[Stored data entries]

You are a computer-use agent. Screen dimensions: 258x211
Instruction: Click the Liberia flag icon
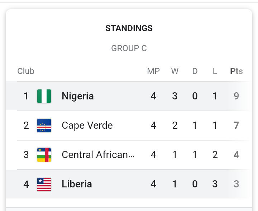coord(44,184)
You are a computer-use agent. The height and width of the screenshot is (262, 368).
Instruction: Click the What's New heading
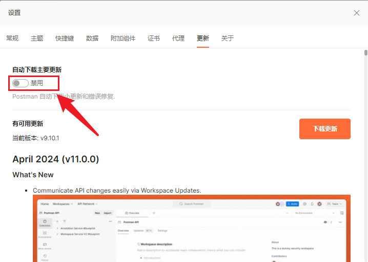coord(33,175)
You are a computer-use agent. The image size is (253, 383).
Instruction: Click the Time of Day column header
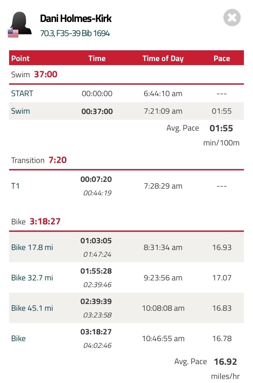(163, 58)
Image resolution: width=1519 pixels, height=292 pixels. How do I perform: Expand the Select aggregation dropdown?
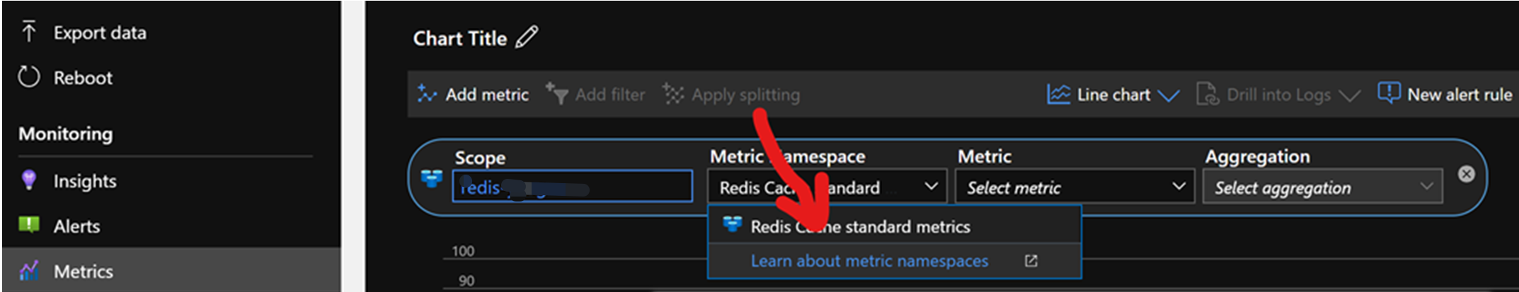click(1322, 187)
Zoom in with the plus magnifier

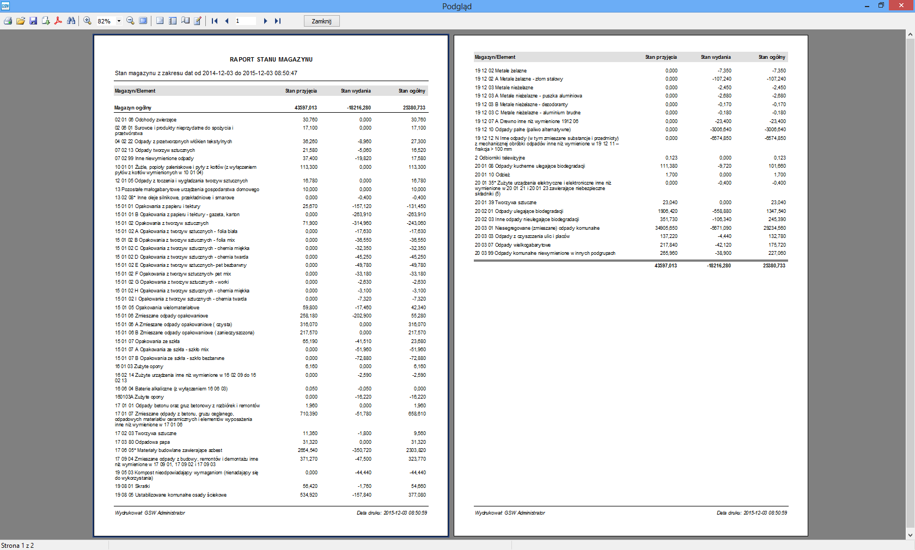coord(87,21)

● TRY IT
Please print exactly the lines from the one holding "Instruction: Click the Time" through the final line of the data above, including both, and skip all pictures.

● SOLUTION FOR THIS TASK
Instruction: Click the Time of Day column header
(163, 58)
Image resolution: width=1519 pixels, height=292 pixels. How do I perform: Expand the Select aggregation dropdown?
click(1322, 187)
Zoom in with the plus magnifier

coord(87,21)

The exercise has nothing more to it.